BMW S1000RR receives mind-blowing 3D printed frame
BMW Motorrad shows their first 3D printed full bike frame and swingarm, leaves the world gaping in awe
Enter the first BMW S1000RR 3D printed frame, a staggering display of high-tech engineering that may change the future of motorcycling as we know it. This rolling chassis was introduced by the BMW Group during the recent Digital Day 2018, an event during which House Munich showcased their latest exploits in integrating cutting-edge digital technology.
This particular S1000RR looks like it was designed by H.R. Giger’s own Alien, but there is so much more to this bike than meets the eye. In fact, aesthetics was never the main purpose of this endeavor, but as 3D printing allows engineers to make things also look good, we sort of saw this coming, at least in a way.
The most important aspect of using 3D printing for motorcycle chassis elements is that it speeds up dramatically the entire prototyping process. Instead of passing through all the lengthy stages required by the manufacturing of a finished, ready to roll parts only to have it tested, engineers can simply print that part right off their drawing board, so to speak.
Additive printing technology allows them to create the part they need in a short time and test it in whatever way necessary, then make amends to the design, print again, then test again, until the relevant outcome is attained.
3D printing is still a rather slow process when it comes to delivering large volumes of parts, and is also expensive, at least, for now.

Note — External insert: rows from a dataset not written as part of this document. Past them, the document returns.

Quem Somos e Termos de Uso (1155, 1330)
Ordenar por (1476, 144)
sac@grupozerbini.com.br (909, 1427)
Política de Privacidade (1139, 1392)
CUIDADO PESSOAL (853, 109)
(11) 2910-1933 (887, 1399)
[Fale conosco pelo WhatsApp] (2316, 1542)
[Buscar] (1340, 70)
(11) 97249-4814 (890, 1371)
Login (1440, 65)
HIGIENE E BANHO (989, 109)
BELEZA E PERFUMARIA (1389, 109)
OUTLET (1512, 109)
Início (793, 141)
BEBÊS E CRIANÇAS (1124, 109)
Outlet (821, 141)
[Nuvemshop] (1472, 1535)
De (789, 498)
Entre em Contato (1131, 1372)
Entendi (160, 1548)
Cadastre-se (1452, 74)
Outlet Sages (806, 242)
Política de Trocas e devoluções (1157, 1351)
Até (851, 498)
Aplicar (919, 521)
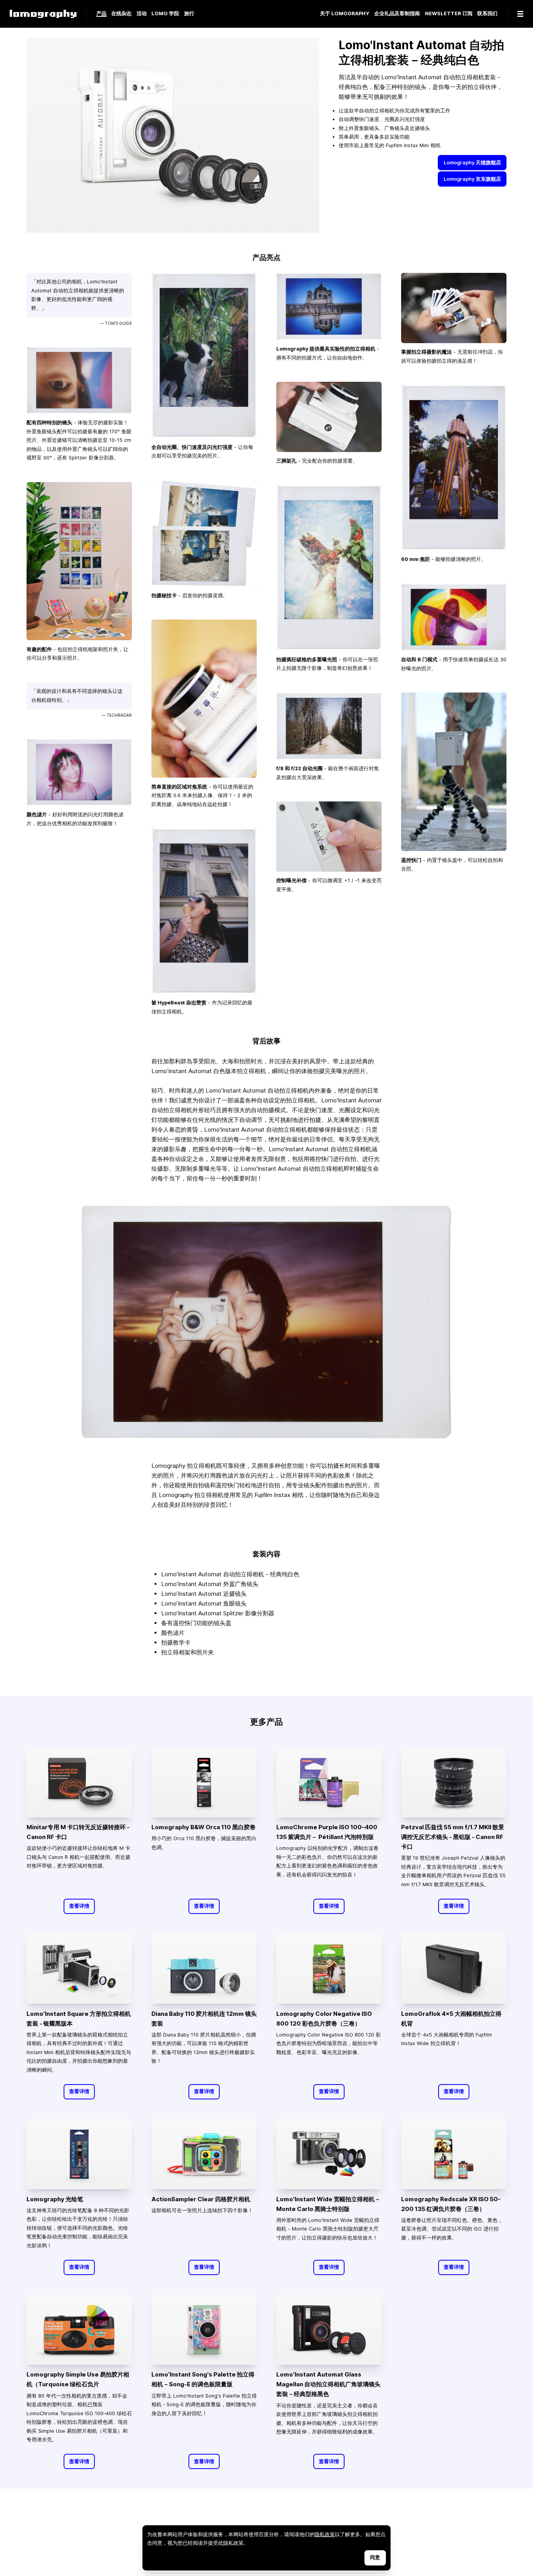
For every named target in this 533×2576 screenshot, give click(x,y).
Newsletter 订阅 (449, 13)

The technology has been constantly developing during the past decade and solid improvements were made, so we could envisage that it might become a mass production method in the not-so-distant future.
BMW is not the first motorcycle manufacturer to use 3D printing, as Indian Motorcycles and Italian electric bike maker Energica also discovered the advantages of this technology. Even more, Energica is already 3D printing fairing and similar parts as spares, proving that there is a real commercial potential for this process.
Now, one thing is certain: we shouldn’t expect the 2019 S1000RR to arrive with this alien-esque frame and swingarm. But seeing BMW take such daring steps towards the future should give us confidence that there are truly interesting new things coming our way soon.